:: ENTRIES SHOWN ::

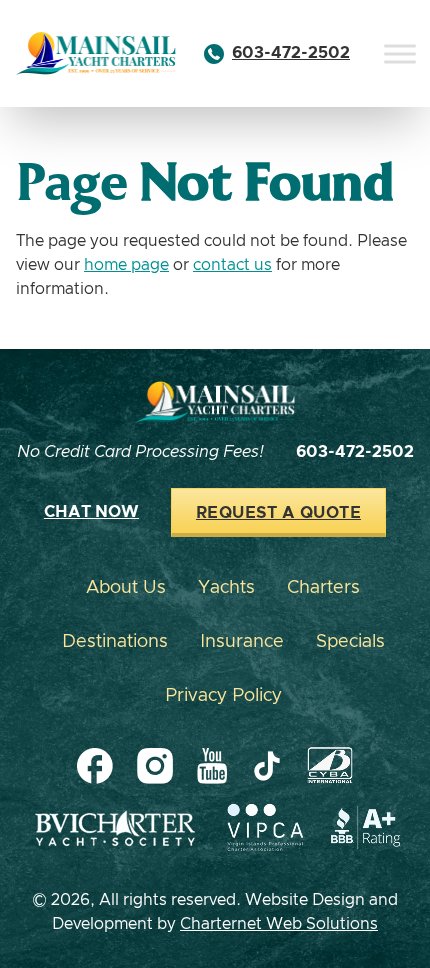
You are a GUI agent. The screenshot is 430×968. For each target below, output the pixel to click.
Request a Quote (278, 513)
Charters (323, 588)
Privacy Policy (223, 696)
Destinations (115, 642)
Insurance (242, 642)
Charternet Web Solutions (279, 924)
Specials (350, 642)
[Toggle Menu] (400, 53)
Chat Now (91, 512)
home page (126, 265)
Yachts (226, 588)
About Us (126, 588)
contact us (232, 265)
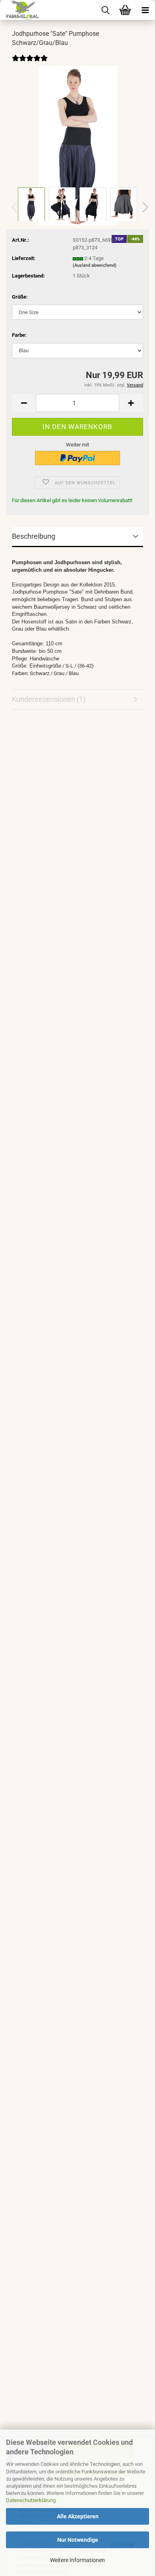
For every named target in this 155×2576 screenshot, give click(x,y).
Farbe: (19, 335)
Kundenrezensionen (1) (48, 699)
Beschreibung (33, 536)
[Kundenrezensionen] (30, 64)
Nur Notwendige (77, 2540)
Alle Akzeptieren (78, 2516)
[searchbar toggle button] (105, 10)
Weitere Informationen (77, 2560)
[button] (143, 207)
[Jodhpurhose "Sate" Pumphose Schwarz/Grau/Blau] (77, 145)
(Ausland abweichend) (94, 265)
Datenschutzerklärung (31, 2500)
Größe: (20, 297)
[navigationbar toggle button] (145, 10)
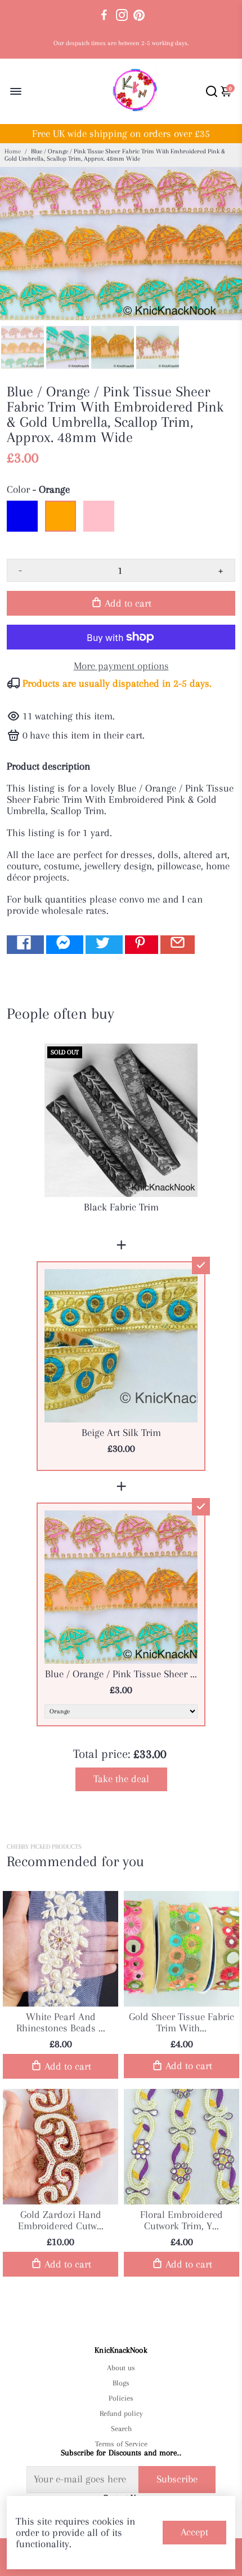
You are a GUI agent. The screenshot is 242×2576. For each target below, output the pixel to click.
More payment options (121, 665)
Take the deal (121, 1778)
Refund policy (121, 2413)
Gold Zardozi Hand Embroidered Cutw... (61, 2220)
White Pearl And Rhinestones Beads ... (60, 2022)
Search (121, 2428)
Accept (194, 2532)
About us (121, 2367)
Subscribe (177, 2479)
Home (13, 151)
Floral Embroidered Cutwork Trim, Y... (181, 2220)
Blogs (121, 2383)
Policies (121, 2398)
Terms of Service (121, 2444)
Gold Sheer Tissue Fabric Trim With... (181, 2022)
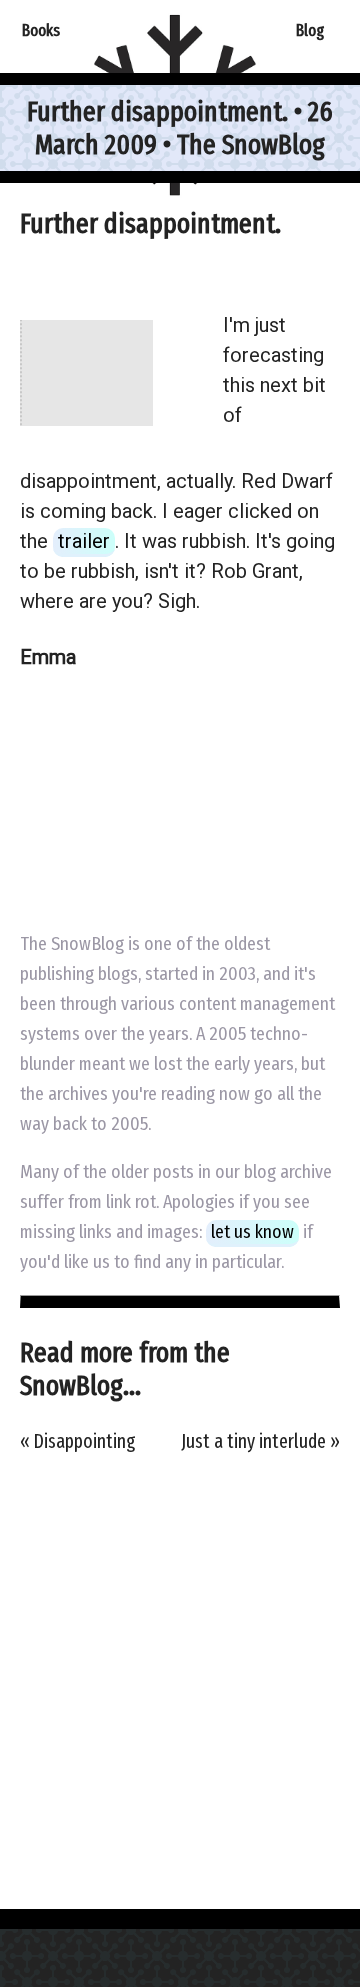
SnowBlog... (80, 1385)
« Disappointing (77, 1441)
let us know (252, 1232)
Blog (310, 30)
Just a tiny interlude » (260, 1441)
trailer (84, 541)
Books (41, 30)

:::

PROBLEM REQUIREMENTS: Looking above, find the stretch of lines that opens with the one holding "Datenschutzerklärung (31, 2500)" and closes with the one holding "Gold Zardozi Hand". Copy it exactly, pictures excluded.

OUTPUT OF THE EXERCISE:
Datenschutzerklärung (31, 2500)
Größe: (20, 297)
[navigationbar toggle button] (145, 10)
You are a GUI agent. The screenshot is 242×2576. For each target below, output the pixel to click.
More payment options (121, 665)
Take the deal (121, 1778)
Refund policy (121, 2413)
Gold Zardozi Hand Embroidered Cutw... (61, 2220)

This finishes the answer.